» **DOCUMENT**:
★ ★ ★

Troisième album du trio suédois,
Rideau marque un tournant dans l’évolution du groupe : d’abord la conquête d’une ampleur (du son, de l’écriture comme des formats), celle d’une affirmation ensuite, la musique de
Tape gagnant en fermeté par rapport aux précédents albums, sans pour autant perdre de sa formidable souplesse, sa dimension informelle, proliférante et invertébrée.
Si quelque chose caractérise la musique de
Tape, c’est bien son élasticité, sa malléabilité, à nouveau dans le son, à entendre la diversité de textures qui se mêlent en une seule masse molle et compacte, comme dans les formats, chacun des cinq morceaux passant sans peine de douze à quatre minutes. Chacun pouvait également, sans mal, se compacter ou s’étirer à l’envie, rétrécir l’ampleur de ses cycles, en diminuer le nombre, ou multiplier au contraire ses respirations, ses battements de cœur, agrandir chaque mouvement, chaque secousse. Idéal de musique à géométrie variable auquel répond
Sunrefrain, construction spiraloïde de boucles larges comme des fjords. Musique paysagiste : on retrouve le cliché, mais il est impossible d’ignorer – à l’instar de
Biosphere – combien les grands espaces septentrionnaux modèlent, informent , sculptent la musique de
Tape comme une pâte flexible.

★ ★ ★

» **LISTE DES TÂCHES**:
1. Répondez à ces questions d'après la critique :
(a) De quel pays est originaire le trio ?
(b) Combien de morceaux l'album compte-t-il ?
(c) À quoi les boucles de Sunrefrain sont-elles comparées ?
2. Recopiez fidèlement le passage de la critique allant de « Troisième album du » jusqu'à « proliférante et invertébrée. ».
3. Traduisez en anglais cette phrase de la critique : « Chacun pouvait également, sans mal, se compacter ou s’étirer à l’envie, rétrécir l’ampleur de ses cycles, en diminuer le nombre, ou multiplier au contraire ses respirations, ses battements de cœur, agrandir chaque mouvement, chaque secousse. »
Les enregistrements forment un matériau à part, sans lien avec la critique.

» **DONNÉES FOURNIES**:
★ ★ ★

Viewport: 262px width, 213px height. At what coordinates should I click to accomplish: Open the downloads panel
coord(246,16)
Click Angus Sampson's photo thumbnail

★ ★ ★

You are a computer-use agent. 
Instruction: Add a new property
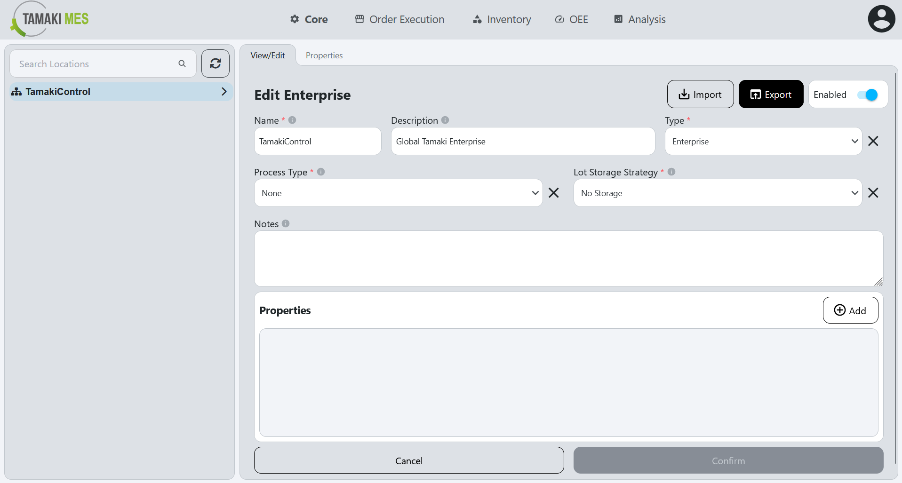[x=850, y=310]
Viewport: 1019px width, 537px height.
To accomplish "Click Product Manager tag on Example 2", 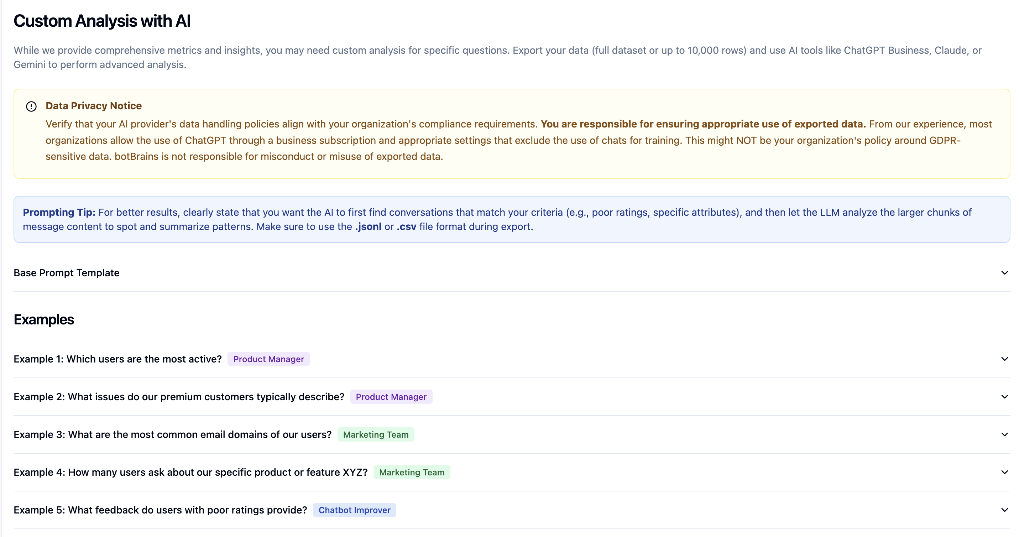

★ ★ ★

» **RÉPONSES DANS L'ORDRE**:
1.
(a) De Suède.
(b) Cinq.
(c) À des fjords.

2.
Troisième album du trio suédois,
Rideau marque un tournant dans l’évolution du groupe : d’abord la conquête d’une ampleur (du son, de l’écriture comme des formats), celle d’une affirmation ensuite, la musique de
Tape gagnant en fermeté par rapport aux précédents albums, sans pour autant perdre de sa formidable souplesse, sa dimension informelle, proliférante et invertébrée.

3. Each one could also easily compress or stretch at will, shrink the scope of its cycles, reduce their number, or, on the contrary, multiply its breaths, its heartbeats, enlarge every movement, every jolt.